> Excerpted passage:
Baby Bear, Mommy realizes now that she has more energy than most people, but I hope the 17 stops (not including lunch) proved that even a small amount of quality time being present with people who need them is possible and necessary even if it isn’t done all in one day. I know Mommy is not the only one going at a 150 mile an hour pace trying to get it all done. There are work obligations, ball games, birthday parties, church events, and all kinds of other distractions, but even a 10-minute phone call on your way to one of these activities could mean the world to someone who spends most of the day by themselves.
Little Bear Cub, you were always the one person who could always keep up with me and I know you are the reason I was able to keep up with you without crashing. Thank you. I miss running around like a crazy person with you so much, but I also hope the 9th was a day that many others also took time to slow down and have a conversation with an elderly neighbor down the street, a grandparent, or a new friend who needs them.
Help us to see what people need and to go further by noticing others. Guide us to look up from our phones and really see people and sense their suffering. Let us reach our arms out to people who need us and encourage us to do go a step further and do something about it. Give us the courage to sit with someone in their pain and make their day. Your Uncle Andy was right, you were a superhero whose powers were to make everyone love you even if they didn’t intend on letting you in their hearts. You are my light in the darkest of places.

> Information shown:
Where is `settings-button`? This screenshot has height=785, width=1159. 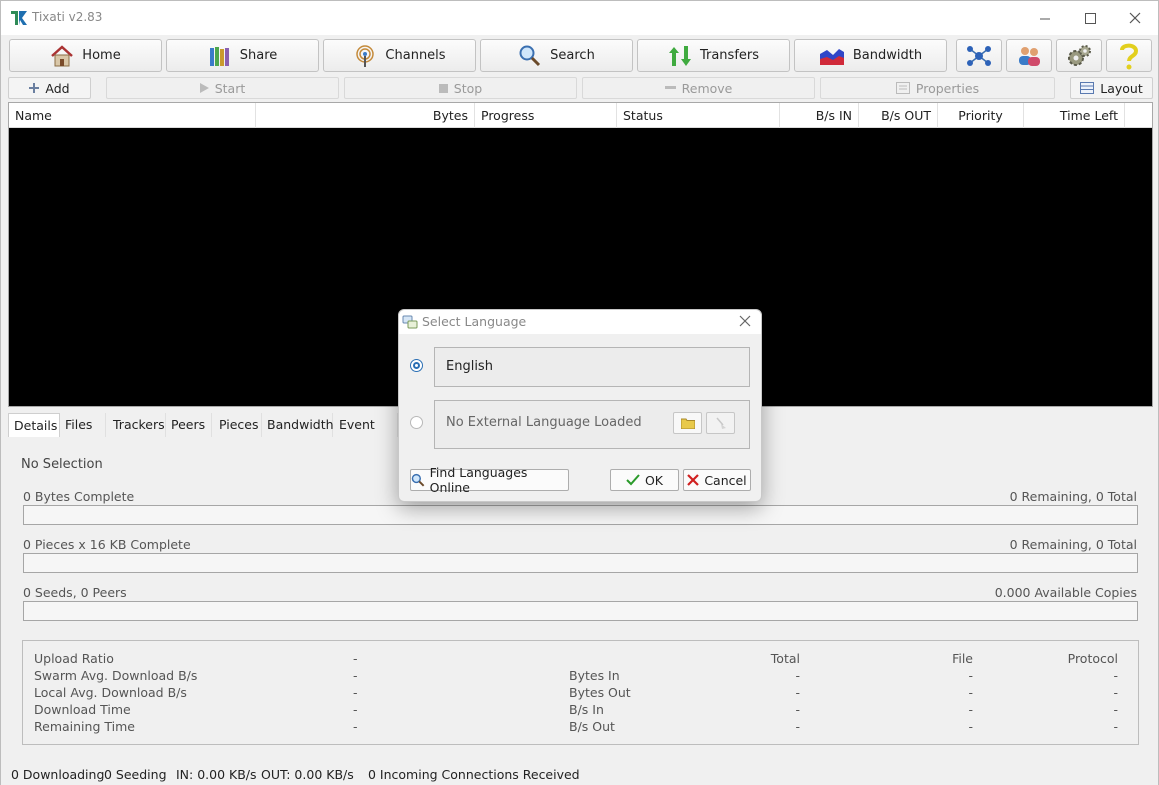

> Exercise prompt: Reproduce the part of the letter to Baby Bear that opens with the words containing "Baby Bear, Mommy" and closes with "day by themselves.". The material above is separate from the letter to Baby Bear.

> Task result:
Baby Bear, Mommy realizes now that she has more energy than most people, but I hope the 17 stops (not including lunch) proved that even a small amount of quality time being present with people who need them is possible and necessary even if it isn’t done all in one day. I know Mommy is not the only one going at a 150 mile an hour pace trying to get it all done. There are work obligations, ball games, birthday parties, church events, and all kinds of other distractions, but even a 10-minute phone call on your way to one of these activities could mean the world to someone who spends most of the day by themselves.